Items from a data source
★ ★ ★ ★ ★
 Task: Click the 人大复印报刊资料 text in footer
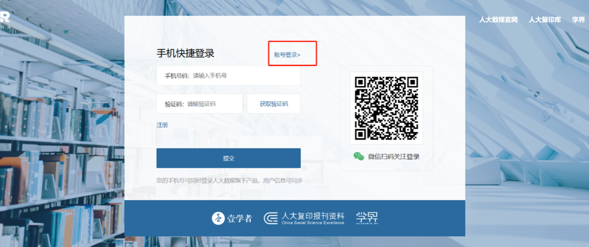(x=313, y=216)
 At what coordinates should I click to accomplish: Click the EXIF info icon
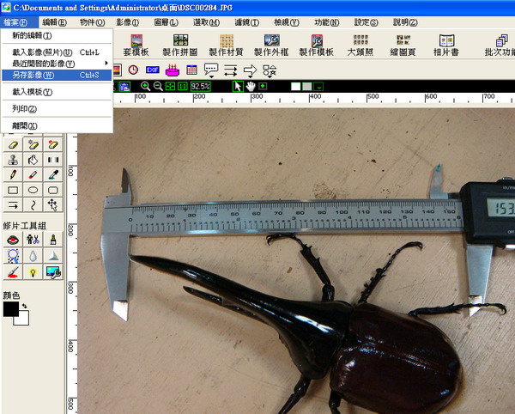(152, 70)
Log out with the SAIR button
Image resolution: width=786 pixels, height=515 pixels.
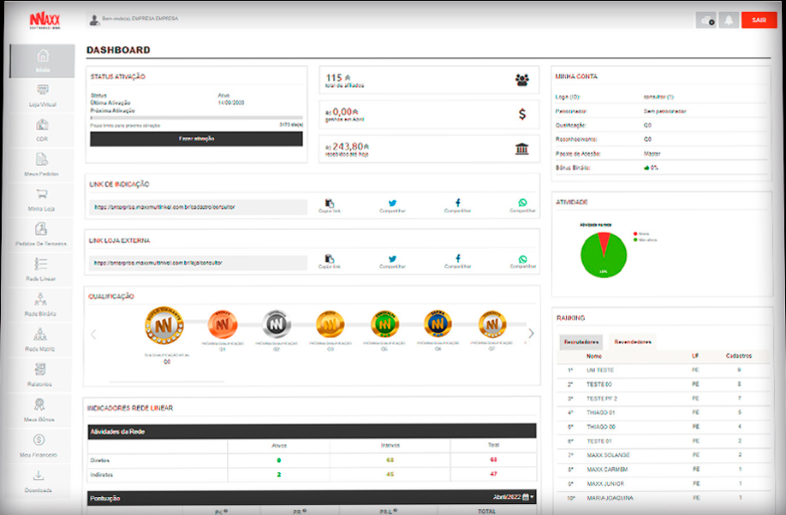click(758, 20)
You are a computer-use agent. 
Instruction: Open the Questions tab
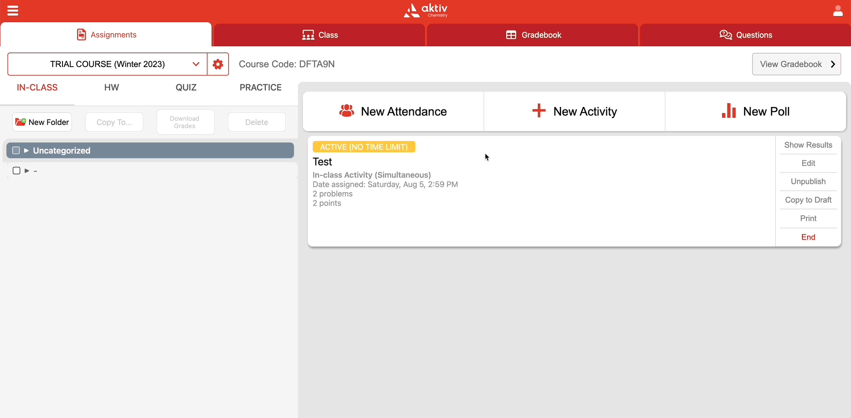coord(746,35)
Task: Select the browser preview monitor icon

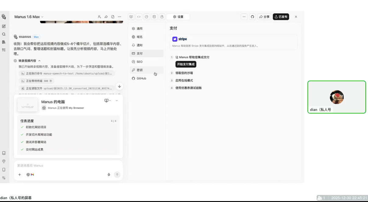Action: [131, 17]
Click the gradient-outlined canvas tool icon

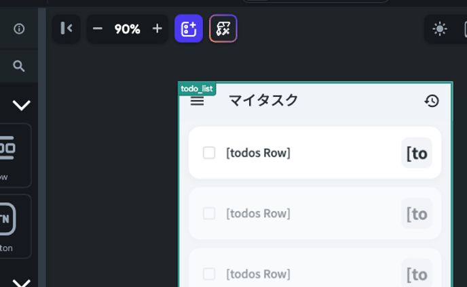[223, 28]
★ ★ ★ ★ ★
Transcribe, word for word, the line holding "Task: Select the browser preview monitor icon" and all lines after it in the entries above, ending with the last. Only those lines; no pictures.

Task: Select the browser preview monitor icon

Action: [131, 17]
Click the gradient-outlined canvas tool icon

[223, 28]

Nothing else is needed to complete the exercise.